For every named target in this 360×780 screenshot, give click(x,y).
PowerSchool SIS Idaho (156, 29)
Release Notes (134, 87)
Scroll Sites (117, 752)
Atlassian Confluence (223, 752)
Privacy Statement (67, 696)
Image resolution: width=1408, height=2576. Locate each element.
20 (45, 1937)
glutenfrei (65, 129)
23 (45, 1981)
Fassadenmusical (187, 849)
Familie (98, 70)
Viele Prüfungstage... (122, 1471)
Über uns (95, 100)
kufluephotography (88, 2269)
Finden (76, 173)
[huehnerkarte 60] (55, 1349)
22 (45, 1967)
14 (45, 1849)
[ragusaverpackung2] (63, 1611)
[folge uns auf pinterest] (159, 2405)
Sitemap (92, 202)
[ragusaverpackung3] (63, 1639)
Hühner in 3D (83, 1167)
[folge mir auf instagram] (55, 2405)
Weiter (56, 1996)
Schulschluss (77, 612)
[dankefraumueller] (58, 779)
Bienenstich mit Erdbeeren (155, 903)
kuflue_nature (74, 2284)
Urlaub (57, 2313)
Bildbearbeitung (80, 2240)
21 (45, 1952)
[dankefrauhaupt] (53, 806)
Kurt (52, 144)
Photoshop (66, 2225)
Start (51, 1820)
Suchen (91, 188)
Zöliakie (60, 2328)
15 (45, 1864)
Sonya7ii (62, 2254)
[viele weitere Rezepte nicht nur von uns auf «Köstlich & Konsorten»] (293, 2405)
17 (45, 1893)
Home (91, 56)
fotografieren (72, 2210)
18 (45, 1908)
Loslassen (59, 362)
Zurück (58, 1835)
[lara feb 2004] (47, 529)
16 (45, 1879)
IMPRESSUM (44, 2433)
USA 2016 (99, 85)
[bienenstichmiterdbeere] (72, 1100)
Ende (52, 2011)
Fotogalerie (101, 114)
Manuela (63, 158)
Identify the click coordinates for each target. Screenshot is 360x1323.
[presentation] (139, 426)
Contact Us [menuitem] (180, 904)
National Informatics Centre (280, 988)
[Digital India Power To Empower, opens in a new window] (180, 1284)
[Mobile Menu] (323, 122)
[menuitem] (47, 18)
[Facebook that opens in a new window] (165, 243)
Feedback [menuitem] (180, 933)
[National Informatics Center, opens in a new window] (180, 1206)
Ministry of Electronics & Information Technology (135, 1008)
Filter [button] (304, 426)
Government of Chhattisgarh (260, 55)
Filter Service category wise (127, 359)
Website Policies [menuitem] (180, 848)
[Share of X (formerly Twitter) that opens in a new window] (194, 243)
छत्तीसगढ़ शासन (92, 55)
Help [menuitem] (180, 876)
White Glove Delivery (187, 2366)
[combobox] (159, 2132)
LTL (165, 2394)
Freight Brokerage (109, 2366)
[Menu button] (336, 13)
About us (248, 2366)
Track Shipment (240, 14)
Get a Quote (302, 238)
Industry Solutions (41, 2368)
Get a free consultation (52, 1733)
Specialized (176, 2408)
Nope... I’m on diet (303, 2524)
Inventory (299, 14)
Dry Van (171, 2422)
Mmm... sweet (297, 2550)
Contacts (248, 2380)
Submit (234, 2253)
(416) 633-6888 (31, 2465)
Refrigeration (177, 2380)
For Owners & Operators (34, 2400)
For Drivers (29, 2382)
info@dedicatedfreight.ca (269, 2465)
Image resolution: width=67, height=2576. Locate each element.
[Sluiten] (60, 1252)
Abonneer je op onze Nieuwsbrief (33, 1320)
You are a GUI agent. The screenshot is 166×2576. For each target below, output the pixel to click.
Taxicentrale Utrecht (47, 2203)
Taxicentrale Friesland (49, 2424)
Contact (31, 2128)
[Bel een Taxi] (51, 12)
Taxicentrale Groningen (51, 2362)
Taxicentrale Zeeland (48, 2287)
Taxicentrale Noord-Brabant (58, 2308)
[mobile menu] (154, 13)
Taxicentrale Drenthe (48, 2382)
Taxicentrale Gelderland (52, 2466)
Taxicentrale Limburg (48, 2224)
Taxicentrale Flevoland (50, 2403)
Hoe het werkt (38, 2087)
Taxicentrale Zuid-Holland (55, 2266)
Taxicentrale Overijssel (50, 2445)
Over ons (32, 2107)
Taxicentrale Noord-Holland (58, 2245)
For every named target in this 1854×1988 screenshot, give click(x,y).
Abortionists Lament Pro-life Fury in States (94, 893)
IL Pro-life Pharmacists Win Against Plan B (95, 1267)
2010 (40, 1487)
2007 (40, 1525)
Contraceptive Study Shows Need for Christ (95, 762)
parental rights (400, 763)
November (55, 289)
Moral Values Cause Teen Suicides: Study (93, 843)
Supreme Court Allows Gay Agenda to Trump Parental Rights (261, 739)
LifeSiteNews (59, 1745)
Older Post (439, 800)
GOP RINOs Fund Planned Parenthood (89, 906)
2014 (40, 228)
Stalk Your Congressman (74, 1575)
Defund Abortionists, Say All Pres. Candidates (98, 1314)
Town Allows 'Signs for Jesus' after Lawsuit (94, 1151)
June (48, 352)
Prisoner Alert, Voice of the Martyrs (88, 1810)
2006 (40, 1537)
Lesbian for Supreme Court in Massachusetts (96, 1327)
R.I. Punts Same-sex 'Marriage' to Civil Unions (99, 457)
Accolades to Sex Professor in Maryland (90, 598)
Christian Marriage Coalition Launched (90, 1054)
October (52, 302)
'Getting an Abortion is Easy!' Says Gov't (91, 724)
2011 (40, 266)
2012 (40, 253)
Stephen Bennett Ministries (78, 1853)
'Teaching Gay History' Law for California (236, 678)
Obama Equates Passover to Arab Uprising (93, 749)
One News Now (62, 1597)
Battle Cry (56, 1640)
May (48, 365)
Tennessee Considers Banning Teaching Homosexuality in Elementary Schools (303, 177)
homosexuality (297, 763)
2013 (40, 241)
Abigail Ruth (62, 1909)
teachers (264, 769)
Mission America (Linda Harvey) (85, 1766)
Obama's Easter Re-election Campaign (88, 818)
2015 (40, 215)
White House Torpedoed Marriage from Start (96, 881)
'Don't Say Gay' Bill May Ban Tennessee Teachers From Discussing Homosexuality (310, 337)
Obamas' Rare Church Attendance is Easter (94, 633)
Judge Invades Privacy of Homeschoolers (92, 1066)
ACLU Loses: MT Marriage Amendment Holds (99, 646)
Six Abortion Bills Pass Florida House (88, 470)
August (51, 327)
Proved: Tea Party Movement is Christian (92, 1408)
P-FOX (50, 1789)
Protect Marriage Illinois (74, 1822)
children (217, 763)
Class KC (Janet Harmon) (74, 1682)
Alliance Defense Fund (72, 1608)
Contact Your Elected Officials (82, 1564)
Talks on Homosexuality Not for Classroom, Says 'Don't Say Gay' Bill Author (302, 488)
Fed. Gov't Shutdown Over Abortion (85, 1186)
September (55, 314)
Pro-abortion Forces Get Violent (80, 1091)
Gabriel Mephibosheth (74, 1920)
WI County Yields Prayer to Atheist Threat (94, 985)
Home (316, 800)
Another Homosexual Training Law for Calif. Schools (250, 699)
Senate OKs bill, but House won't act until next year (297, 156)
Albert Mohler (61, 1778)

### TASK INSTRUCTIONS
From the line with "WI County Yields" through the final line of the records, return each line exactly. Leave out the rest.

### ANSWER SPACE
WI County Yields Prayer to Atheist Threat (94, 985)
Home (316, 800)
Another Homosexual Training Law for Calif. Schools (250, 699)
Senate OKs bill, but House won't act until next year (297, 156)
Albert Mohler (61, 1778)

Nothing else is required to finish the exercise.